Guest post by Philip Grant
1
Morland Gardens, Stonebridge.
What
do these three proposed developments have in common?
1. 1
Morland Gardens, Stonebridge, with its planned
demolition of a locally listed heritage building;
2. St
Raphael’s Estate, with plans to build on part of Brent River
Park; and
3. Kilburn
Square, where it’s proposed to build extra
homes on an existing green space with trees.
The
answer is that all three were drawn up by Brent Council officers, and all three
go against Brent Council’s own adopted planning policies.
Brent
River Park, looking towards Wembley Point, with St Raphael’s to the left.
How
could officers in Brent’s Regeneration major projects team even consider
proposals that breach those planning policies? I found out, from a Freedom of
Information Act request into the origins of the 1 Morland Gardens proposals,
that as early as December 2018 (three months before the first official
pre-application meeting between the project team and planning officers), an
unnamed planning officer had told them that ‘we’re not likely to refuse a scheme due to loss of this
building.’ Planning
officers had given the green light to ignore Brent’s heritage assets planning
policy DMP7, and backed that up all the way to the Planning Committee meeting
twenty months later.
A recent
protest against Brent’s Kilburn Square proposals.
In a
recent blog on the Kilburn Square proposals, the Chairman of the local
residents’ association said that Brent was ‘playing games’ with existing
residents and their near neighbours. There are certainly some games being
played by Council officers, and some of those involve “funny business” and
questionable practices.
It’s
perhaps not unexpected that Brent’s planning officers will “aid and abet” their
colleagues in Regeneration’s capital projects team, and maintain that ‘on
balance’ it is ‘acceptable’ for some of Brent’s planning policies to be broken,
where Brent Council is the applicant. But how do they get around other legal
requirements over which the Council does not have total control?
The 1
Morland Gardens scheme included building out over a highway / footpath and a
community garden. As I couldn’t see that the Council had taken the necessary
steps to make this possible, I submitted an FoI request in April to get some
answers. In a
guest blog last month, I was able to show that the Council had not
yet followed those legal processes, which meant that the project would be
delayed. I wondered whether this was just a careless oversight, or whether
Council officers had not bothered to take those steps, hoping that as they were
“the Council” they could get away with ignoring them!
But
surely they had appropriated the main site for planning purposes? After all,
the details of what was required to fulfil that legal requirement had been set
out in the report to Cabinet on 14 January 2020, and Brent’s Cabinet had
delegated responsibility to the then Strategic Director for Regeneration to carry
out the required process for this.
I put
in another FoI request, and will ask Martin to attach a copy of the response I
received last week (the replies provided by Brent are in red). You will see
that, eighteen months on from being given that authority, Council officers have
not even begun the process. Perhaps they never intended to (after all, you’d
have to provide supporting evidence to justify that the heritage building is
“surplus to requirements”, among other hurdles). Now they will have no choice!
To
make my point, I forwarded a copy of the FoI response to Alan Lunt, the current
Strategic Director, and referring to this and the earlier failure over the
stopping-up order asked:
‘Please
let me know whether this means that Brent Council does not intend to proceed
with its ill-conceived planning application 20/0345, involving the demolition
of the locally listed heritage asset, the Victorian villa
"Altamira".’
I
received this prompt response from him:
‘Thank you for your email. The Council
intends to continue with the proposed development of the site in question.’

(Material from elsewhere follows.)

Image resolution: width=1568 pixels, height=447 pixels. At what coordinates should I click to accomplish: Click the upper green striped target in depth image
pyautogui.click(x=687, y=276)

The demolition of the Victorian villa, currently used by the Brent Start
adult education college (for which it was acquired, restored and converted from
a disused members’ club in 1994), was meant to be principally so that a more
up-to-date college facility could be built on the site. But the FoI response
(see attached) claims that the “compelling case” for the appropriation of the
site will be ‘housing needs’.
The shortage of housing in the Borough is a real problem (and a
continuing one, because it was a problem 45 years ago, when I worked for a
Harlesden-based housing association!). This is a common theme in all three
proposed developments that I listed at the start of this article. Yes, Brent
has been set challenging targets for the number of new homes which should be
built in the borough over the next 20 years. But does this justify some of the
tactics being used to force through developments which are clearly detrimental
to the environment of the areas they are proposed for?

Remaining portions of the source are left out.